Excerpted passage =

========

This biography traces Rooney’s family from Ireland to Montreal to Wales to Youngstown to Pittsburgh. It’s about a young Rooney was might have been the city’s best all-around athlete in the 1920s, the sandlot club he turned into the Pittsburgh Steelers, his adventures at the racetrack and in boxing, as well as his engagement in city politics and the church, and why the Steelers and sport mean so much to Pittsburgh.
While researching Sandlot Seasons, I often asked men who had played Negro League baseball about Cum Posey and Gus Greenlee, who had owned the Homestead Grays and Pittsburgh Crawfords. They sometimes answered by telling me about another sportsman who they held in the high regard—Art Rooney. When Norris Coleman and I interviewed Rooney in 1980, we realized that he had played a role in Pittsburgh’s sporting life that went well beyond the Steelers. At the end of the interview, I suggested that somebody ought to write his biography. He demurred, saying that Chicago Bears owner George Halas’s biography had been written and that there was no need for his.
Years later, at an American Studies Association conference, I was talking with Dan Rooney and Michael Weber (the provost at Duquesne University and an historian of Pittsburgh), after a session about Art Rooney and said that I thought his father’s life deserved a biography. When Mike Weber seconded that that belief, Dan Rooney said he would get back to us. He did, about five years later, and Mike and I started working on his father’s story. Mike, sadly, had a recurrence of cancer about a year later and died in 2001. His colleague and my wife, Maggie Patterson, then stepped in and collaborated on the book.

========

Recorded information =
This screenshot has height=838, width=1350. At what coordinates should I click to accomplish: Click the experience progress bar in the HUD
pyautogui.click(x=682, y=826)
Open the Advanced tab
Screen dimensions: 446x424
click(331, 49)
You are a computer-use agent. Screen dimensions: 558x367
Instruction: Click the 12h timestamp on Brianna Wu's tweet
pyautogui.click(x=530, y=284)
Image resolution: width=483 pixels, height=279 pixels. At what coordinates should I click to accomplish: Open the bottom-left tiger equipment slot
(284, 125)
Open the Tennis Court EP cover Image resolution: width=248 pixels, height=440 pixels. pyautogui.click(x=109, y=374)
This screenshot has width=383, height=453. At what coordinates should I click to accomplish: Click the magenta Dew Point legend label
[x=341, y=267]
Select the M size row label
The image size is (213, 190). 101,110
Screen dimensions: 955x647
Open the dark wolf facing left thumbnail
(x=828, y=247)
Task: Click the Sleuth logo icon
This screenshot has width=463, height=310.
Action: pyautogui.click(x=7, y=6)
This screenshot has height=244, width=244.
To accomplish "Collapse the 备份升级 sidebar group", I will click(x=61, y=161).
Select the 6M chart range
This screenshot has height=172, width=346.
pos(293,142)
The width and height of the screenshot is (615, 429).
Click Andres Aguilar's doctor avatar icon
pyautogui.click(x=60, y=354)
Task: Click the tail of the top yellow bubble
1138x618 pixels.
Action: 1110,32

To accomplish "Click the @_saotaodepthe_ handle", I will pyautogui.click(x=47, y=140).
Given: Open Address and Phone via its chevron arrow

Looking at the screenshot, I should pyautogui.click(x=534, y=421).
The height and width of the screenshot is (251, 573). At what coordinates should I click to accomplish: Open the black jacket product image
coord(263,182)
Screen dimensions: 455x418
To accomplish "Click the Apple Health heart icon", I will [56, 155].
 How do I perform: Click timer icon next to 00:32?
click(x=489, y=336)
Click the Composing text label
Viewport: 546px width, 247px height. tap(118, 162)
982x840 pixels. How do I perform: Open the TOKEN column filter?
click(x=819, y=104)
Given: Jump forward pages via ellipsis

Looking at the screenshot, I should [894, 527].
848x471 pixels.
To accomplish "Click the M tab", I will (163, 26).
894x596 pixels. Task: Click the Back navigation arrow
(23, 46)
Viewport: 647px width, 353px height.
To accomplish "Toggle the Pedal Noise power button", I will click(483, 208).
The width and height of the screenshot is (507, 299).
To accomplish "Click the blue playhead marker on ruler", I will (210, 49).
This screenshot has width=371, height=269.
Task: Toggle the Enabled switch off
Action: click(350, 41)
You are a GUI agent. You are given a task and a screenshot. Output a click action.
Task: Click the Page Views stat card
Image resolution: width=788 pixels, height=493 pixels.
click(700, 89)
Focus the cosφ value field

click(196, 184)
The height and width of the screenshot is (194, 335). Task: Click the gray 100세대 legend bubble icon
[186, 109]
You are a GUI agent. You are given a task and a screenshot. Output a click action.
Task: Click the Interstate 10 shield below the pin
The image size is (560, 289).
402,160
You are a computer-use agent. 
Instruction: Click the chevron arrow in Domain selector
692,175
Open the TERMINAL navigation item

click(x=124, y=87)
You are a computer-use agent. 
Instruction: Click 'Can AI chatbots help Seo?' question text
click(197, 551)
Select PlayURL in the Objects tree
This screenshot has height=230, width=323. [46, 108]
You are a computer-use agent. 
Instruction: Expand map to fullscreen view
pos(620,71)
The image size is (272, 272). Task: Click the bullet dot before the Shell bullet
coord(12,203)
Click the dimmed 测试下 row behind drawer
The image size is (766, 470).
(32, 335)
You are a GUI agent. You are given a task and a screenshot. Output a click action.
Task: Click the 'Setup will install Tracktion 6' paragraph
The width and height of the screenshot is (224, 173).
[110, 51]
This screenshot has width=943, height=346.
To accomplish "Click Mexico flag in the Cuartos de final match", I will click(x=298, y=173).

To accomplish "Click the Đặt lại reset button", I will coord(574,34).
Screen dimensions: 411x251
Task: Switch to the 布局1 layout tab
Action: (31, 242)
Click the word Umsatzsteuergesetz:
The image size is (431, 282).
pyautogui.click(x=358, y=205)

========

Work item A = List the places the passage on the Art Rooney biography names along the route of Rooney's family.
Work item B = Please copy the passage on the Art Rooney biography starting at the words "While researching Sandlot" and stopping after "need for his.", but replace "interviewed" with "spoke with".
Work item C = According to the passage on the Art Rooney biography, why did Rooney decline the suggestion that someone write his biography?
The records come from a separate source.

Answer area A = Ireland, Montreal, Wales, Youngstown, Pittsburgh

Answer area B =
While researching Sandlot Seasons, I often asked men who had played Negro League baseball about Cum Posey and Gus Greenlee, who had owned the Homestead Grays and Pittsburgh Crawfords. They sometimes answered by telling me about another sportsman who they held in the high regard—Art Rooney. When Norris Coleman and I spoke with Rooney in 1980, we realized that he had played a role in Pittsburgh’s sporting life that went well beyond the Steelers. At the end of the interview, I suggested that somebody ought to write his biography. He demurred, saying that Chicago Bears owner George Halas’s biography had been written and that there was no need for his.

Answer area C = He said that the biography of Chicago Bears owner George Halas had already been written, so there was no need for one about him.